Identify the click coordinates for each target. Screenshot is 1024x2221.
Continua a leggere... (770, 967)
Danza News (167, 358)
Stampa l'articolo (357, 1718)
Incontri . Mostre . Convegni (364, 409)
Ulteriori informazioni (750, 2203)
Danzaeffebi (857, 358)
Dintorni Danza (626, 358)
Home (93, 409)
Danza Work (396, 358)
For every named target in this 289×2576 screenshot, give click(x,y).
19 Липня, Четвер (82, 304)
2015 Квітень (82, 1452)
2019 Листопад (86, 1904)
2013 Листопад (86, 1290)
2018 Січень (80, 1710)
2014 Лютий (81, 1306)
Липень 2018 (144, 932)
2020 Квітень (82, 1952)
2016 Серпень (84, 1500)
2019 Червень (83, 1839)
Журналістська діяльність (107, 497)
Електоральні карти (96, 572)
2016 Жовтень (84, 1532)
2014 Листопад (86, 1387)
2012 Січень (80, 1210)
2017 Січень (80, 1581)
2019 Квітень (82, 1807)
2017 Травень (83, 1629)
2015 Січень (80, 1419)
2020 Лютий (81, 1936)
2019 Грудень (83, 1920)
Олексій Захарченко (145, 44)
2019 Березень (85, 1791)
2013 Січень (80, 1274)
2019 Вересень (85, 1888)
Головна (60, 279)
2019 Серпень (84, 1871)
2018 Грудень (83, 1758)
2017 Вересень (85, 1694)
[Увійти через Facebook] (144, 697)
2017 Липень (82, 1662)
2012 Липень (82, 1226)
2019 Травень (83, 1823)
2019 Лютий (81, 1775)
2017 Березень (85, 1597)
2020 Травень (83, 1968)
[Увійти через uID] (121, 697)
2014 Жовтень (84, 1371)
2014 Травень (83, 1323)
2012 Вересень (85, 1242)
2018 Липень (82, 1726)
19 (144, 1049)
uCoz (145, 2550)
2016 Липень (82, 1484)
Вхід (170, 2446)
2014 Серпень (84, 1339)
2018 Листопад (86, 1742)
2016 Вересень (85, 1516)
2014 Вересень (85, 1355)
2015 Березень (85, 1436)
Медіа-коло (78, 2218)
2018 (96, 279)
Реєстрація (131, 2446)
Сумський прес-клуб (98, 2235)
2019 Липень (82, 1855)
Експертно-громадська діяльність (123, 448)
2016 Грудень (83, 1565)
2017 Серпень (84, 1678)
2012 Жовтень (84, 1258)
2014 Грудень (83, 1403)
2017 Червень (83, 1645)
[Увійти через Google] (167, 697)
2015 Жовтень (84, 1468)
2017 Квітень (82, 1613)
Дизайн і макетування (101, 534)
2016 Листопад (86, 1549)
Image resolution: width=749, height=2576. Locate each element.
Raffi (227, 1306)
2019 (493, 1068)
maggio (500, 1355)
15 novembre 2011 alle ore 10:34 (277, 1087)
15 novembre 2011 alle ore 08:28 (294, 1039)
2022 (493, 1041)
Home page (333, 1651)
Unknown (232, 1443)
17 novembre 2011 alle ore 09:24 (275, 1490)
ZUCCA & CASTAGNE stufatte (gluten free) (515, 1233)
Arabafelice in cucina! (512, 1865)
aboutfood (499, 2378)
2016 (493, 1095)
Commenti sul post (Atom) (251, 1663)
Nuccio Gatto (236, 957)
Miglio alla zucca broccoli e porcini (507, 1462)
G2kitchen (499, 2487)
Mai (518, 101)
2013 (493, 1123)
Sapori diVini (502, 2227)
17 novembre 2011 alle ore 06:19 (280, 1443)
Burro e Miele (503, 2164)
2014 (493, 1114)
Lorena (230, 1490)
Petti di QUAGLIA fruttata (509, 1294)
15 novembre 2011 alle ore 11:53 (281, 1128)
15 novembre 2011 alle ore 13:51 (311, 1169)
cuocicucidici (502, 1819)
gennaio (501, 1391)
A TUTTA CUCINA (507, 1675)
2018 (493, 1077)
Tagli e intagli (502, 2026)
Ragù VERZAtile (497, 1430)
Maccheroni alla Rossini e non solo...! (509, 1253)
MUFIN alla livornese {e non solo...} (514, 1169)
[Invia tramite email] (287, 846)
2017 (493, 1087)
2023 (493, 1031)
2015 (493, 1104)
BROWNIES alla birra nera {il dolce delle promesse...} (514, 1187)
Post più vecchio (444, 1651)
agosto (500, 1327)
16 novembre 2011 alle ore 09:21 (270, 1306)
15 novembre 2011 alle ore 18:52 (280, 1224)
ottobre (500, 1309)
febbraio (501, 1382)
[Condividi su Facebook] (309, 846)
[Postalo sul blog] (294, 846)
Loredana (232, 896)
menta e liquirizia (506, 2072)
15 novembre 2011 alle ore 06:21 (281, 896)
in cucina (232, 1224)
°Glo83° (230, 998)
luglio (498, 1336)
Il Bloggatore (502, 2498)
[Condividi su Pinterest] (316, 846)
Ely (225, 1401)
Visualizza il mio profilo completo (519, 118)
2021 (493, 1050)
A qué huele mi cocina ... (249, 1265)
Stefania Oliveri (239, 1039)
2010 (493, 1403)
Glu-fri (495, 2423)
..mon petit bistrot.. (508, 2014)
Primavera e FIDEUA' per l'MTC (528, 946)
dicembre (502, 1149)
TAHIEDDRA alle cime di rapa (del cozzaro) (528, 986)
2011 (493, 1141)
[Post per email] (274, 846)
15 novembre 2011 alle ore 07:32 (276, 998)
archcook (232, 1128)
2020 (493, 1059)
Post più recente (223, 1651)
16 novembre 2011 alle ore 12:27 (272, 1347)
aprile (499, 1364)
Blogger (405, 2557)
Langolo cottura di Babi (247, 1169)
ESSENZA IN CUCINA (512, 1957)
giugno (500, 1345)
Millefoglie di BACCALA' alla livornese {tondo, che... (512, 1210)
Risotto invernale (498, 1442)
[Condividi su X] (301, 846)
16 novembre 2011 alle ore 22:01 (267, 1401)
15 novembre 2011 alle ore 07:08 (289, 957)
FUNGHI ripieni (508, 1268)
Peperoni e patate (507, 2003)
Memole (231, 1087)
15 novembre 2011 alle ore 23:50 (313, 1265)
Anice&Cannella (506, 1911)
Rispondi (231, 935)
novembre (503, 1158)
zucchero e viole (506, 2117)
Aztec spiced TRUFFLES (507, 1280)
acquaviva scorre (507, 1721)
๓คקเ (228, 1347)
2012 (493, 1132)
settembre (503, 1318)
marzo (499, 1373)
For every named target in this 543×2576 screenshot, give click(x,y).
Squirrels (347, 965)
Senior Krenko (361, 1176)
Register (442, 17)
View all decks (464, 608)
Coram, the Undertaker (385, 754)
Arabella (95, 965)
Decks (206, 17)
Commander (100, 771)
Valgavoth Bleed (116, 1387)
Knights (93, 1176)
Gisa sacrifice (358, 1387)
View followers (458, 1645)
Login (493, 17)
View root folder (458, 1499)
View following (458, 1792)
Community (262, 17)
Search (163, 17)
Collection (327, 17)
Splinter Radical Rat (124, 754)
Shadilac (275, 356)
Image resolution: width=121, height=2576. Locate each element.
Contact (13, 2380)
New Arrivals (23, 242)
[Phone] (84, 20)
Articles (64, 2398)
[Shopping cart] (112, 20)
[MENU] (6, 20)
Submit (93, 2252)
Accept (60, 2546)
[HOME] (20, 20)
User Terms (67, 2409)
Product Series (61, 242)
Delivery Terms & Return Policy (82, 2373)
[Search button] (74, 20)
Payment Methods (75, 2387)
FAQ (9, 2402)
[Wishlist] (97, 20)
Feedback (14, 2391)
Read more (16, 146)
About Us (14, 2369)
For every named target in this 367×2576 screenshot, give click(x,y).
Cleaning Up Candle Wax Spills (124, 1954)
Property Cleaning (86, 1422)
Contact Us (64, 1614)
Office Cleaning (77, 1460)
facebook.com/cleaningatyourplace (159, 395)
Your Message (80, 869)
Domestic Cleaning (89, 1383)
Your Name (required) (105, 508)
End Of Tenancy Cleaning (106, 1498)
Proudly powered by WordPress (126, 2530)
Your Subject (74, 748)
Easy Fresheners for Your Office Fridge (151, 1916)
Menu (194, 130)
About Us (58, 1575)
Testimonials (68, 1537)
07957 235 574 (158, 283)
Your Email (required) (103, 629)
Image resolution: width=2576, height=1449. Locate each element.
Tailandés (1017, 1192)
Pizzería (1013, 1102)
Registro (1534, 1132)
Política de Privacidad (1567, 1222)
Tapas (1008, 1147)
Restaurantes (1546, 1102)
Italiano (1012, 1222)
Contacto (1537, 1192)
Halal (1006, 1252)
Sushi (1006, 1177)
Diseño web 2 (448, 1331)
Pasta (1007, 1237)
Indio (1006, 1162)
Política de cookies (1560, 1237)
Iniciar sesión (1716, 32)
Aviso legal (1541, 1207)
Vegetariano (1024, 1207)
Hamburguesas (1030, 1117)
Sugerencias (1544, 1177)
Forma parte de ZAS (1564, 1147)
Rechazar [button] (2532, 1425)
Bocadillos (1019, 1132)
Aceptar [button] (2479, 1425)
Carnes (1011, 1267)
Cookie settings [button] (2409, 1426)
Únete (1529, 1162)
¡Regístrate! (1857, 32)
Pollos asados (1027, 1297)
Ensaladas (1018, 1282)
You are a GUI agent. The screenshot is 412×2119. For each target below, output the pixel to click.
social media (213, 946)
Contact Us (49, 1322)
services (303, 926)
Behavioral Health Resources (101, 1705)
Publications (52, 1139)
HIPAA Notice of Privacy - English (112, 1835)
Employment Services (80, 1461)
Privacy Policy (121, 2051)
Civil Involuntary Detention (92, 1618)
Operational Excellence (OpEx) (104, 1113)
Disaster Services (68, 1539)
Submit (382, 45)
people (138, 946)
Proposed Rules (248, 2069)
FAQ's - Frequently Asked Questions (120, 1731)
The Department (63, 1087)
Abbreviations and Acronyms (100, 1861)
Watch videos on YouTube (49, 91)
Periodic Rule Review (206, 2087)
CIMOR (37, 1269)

★ ★ ★ ★

Aim of the exercise. Would you copy out exactly the lines above that start at the one containing "Knights (93, 1176)" and end at the one containing "Domestic Cleaning (89, 1383)", inclusive?

Result.
Knights (93, 1176)
Gisa sacrifice (358, 1387)
View followers (458, 1645)
Login (493, 17)
View root folder (458, 1499)
View following (458, 1792)
Community (262, 17)
Search (163, 17)
Collection (327, 17)
Splinter Radical Rat (124, 754)
Shadilac (275, 356)
Image resolution: width=121, height=2576. Locate each element.
Contact (13, 2380)
New Arrivals (23, 242)
[Phone] (84, 20)
Articles (64, 2398)
[Shopping cart] (112, 20)
[MENU] (6, 20)
Submit (93, 2252)
Accept (60, 2546)
[HOME] (20, 20)
User Terms (67, 2409)
Product Series (61, 242)
Delivery Terms & Return Policy (82, 2373)
[Search button] (74, 20)
Payment Methods (75, 2387)
FAQ (9, 2402)
[Wishlist] (97, 20)
Feedback (14, 2391)
Read more (16, 146)
About Us (14, 2369)
For every named target in this 367×2576 screenshot, give click(x,y).
Cleaning Up Candle Wax Spills (124, 1954)
Property Cleaning (86, 1422)
Contact Us (64, 1614)
Office Cleaning (77, 1460)
facebook.com/cleaningatyourplace (159, 395)
Your Message (80, 869)
Domestic Cleaning (89, 1383)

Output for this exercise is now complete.